• What to work on:
a) Answer each question from the post about favorite rock albums below, one per line:
(i) What song was playing at Doug's house one murky night?
(ii) Which guitarist does the writer call a guitar genius?
(iii) When did the writer first listen to "Tommy"?
b) Name every album title that appears in the post about favorite rock albums.

Don’t even try to get me to pick a favorite album, but if a gun were held to my head, it would be “Who’s Next” and the must under-appreciated “Who By Numbers”.
4. Paranoid (Black Sabbath)
Even wanting more to not be like the preppies or popular kids At Milford Mill led our little group (we were the group that did not want to join other groups, kind of like a “Non-Conformist Club”) into the darkness of Sabbath, of which one murky night listening to “War Pigs” at Doug’s house was some sort of rallying cry– for what I did not know.
Sure “Iron Man” was on the radio all the time, and even I could pick out the 3 note progression on a guitar, but who could help an 11th grader rebel more than a song like “Rat Salad”.
I have to add a side note to the intense concert we went to when Ozzy went on his forst solo tour- before the stupid bat biting theatrics, when it was (or it seemed to be) about the music. Randy Rhoads was a freaking guitar genius, why’d you go on that plane and die?
5. Tommy (The Who)
I had to come back for more with The Who.
Few works really define the rock album concept than the Who’s rock opera. Opera? Rock? Who would have ever thought? This had to be Pete’s musical genius peak, though he had many highs. I still get chills at the Overture, the repeated themes that weave through the 2 record set. And its a whole store, from start to finish.
The real light was that in middle school I had seen the plastic coated movie version, likely due to the insane popularity then of Elton John (oh my). At that young age, I did not even know that the movie was not the original. Thankfully I wised up.
I’m fuzzy on when I first listened, but it was definitely high school in the late 1970s.

• Data provided:
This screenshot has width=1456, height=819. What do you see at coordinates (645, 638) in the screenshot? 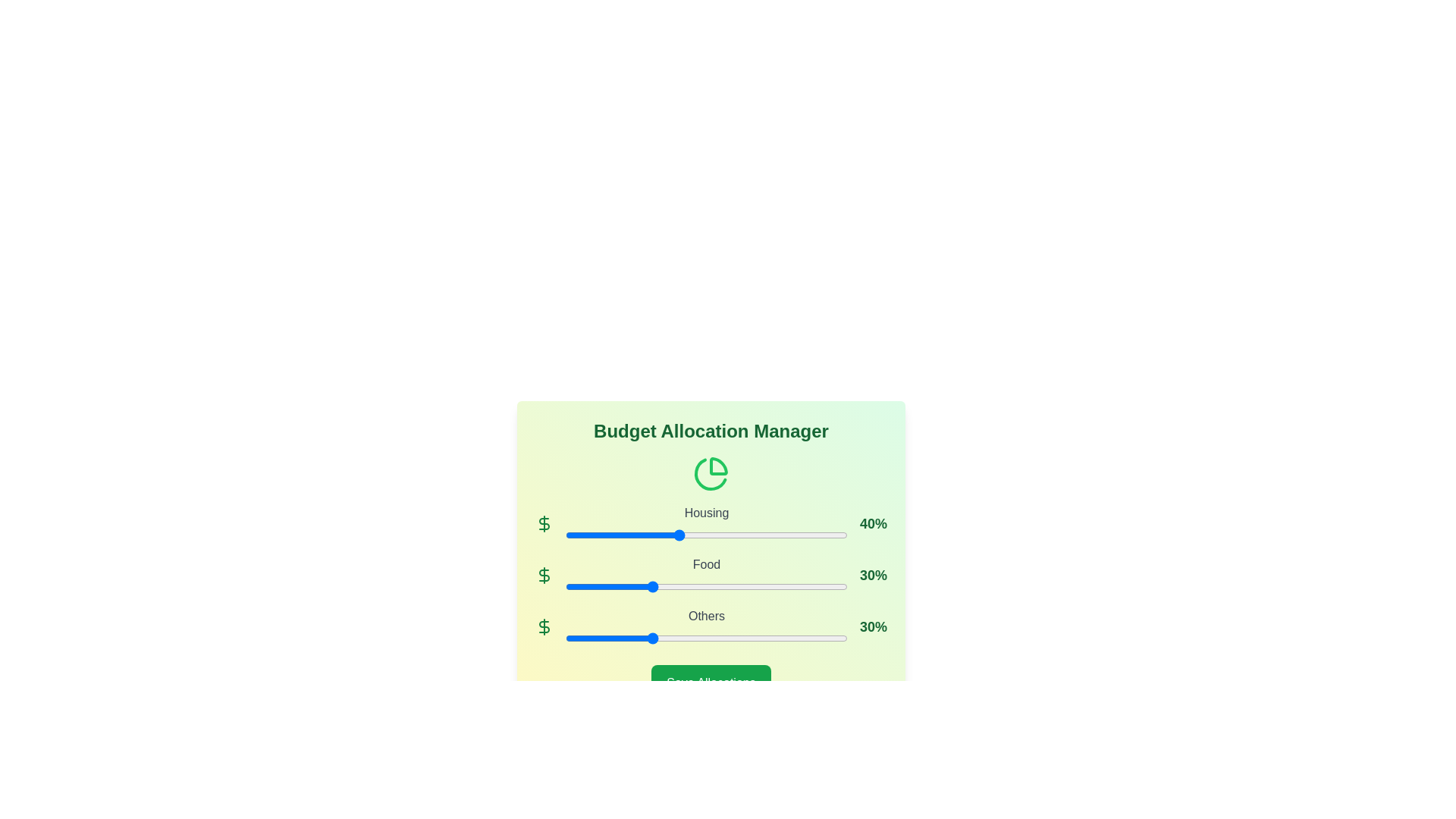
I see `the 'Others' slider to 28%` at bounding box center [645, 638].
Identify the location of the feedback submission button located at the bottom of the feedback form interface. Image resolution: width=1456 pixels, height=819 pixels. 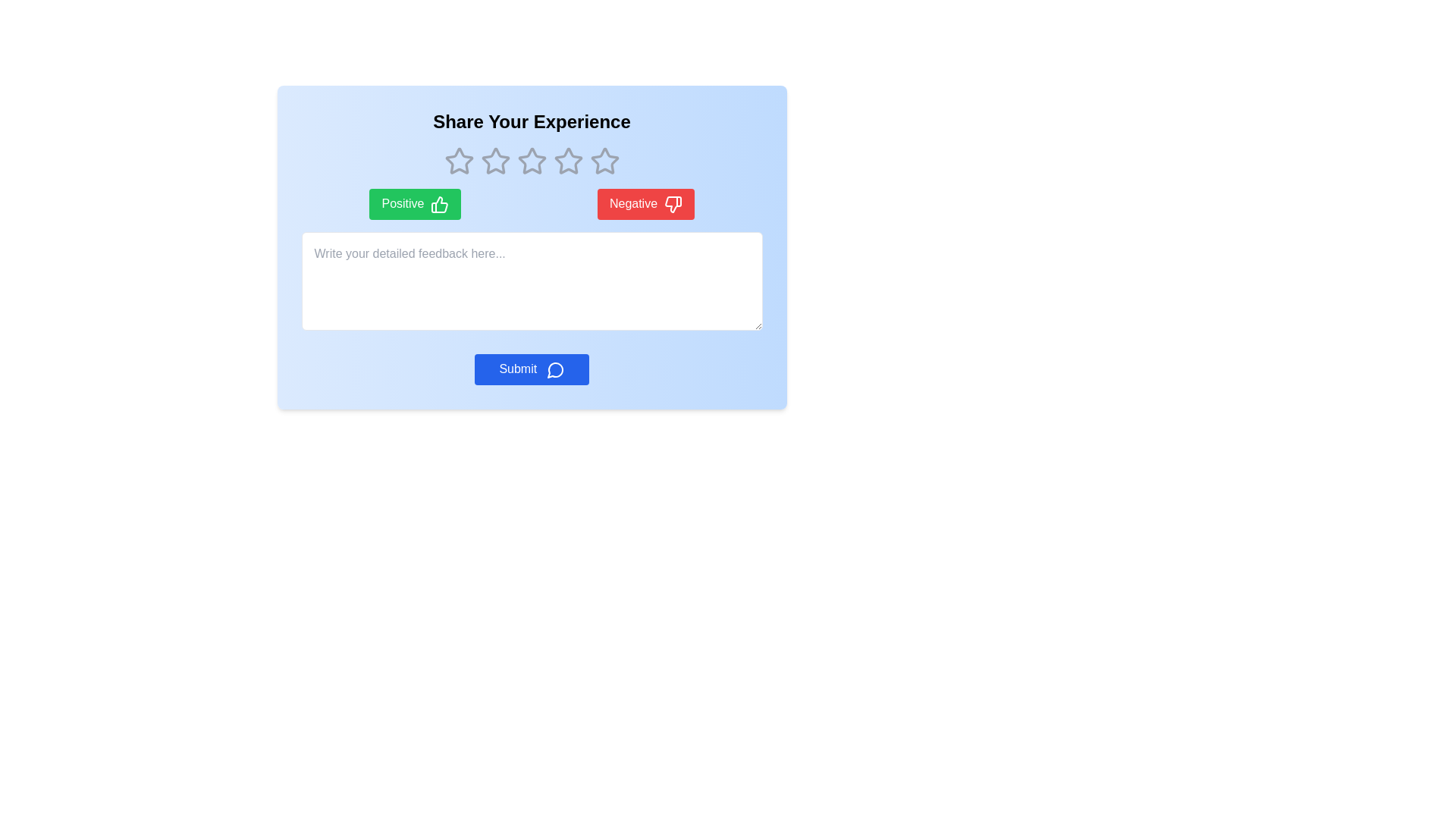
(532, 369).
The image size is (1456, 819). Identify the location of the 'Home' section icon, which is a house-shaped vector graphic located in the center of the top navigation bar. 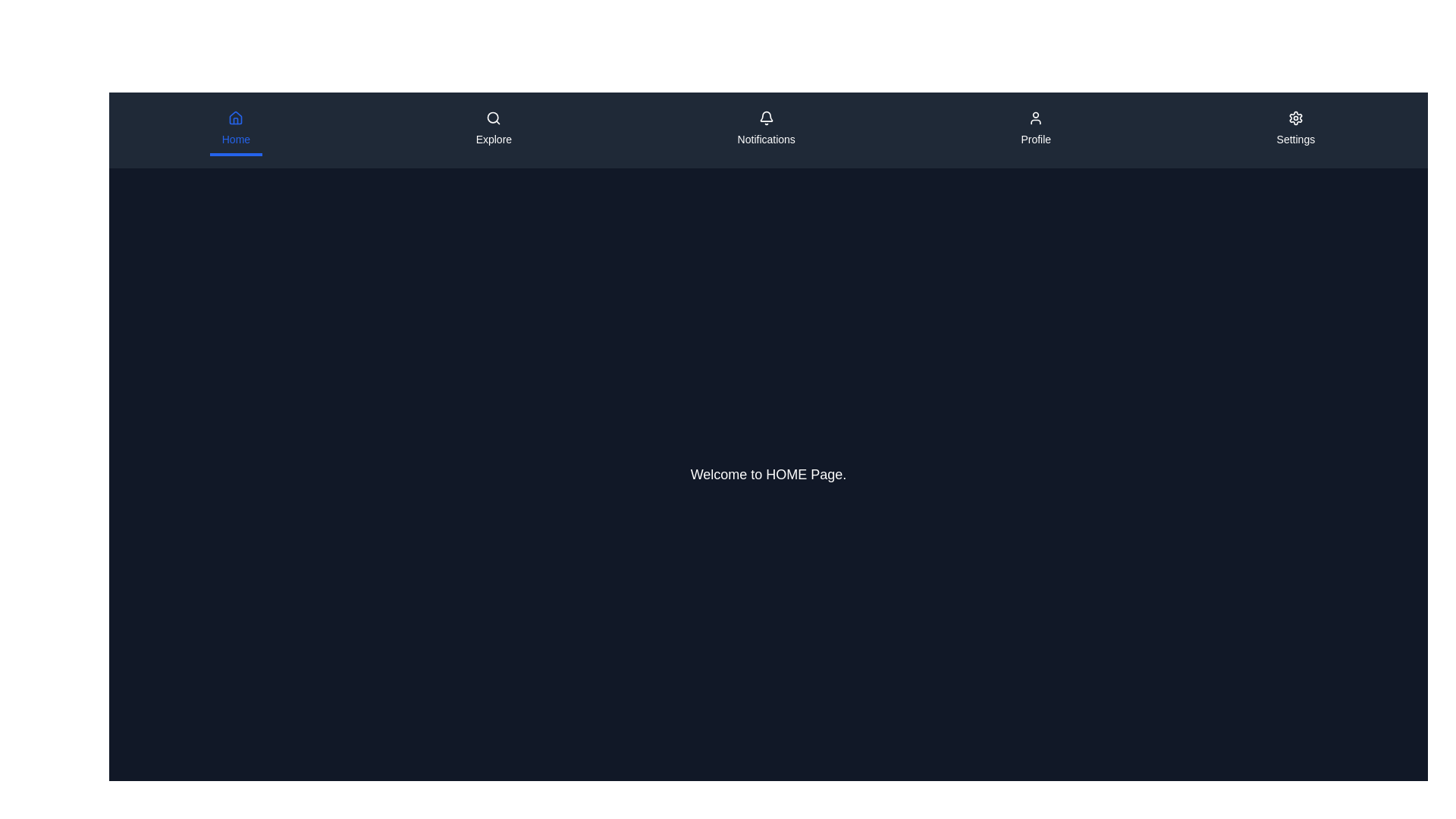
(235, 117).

• Problem solutions:
a)
(i) "War Pigs"
(ii) Randy Rhoads
(iii) In high school in the late 1970s

b) "Who's Next," "Who By Numbers," "Paranoid," and "Tommy"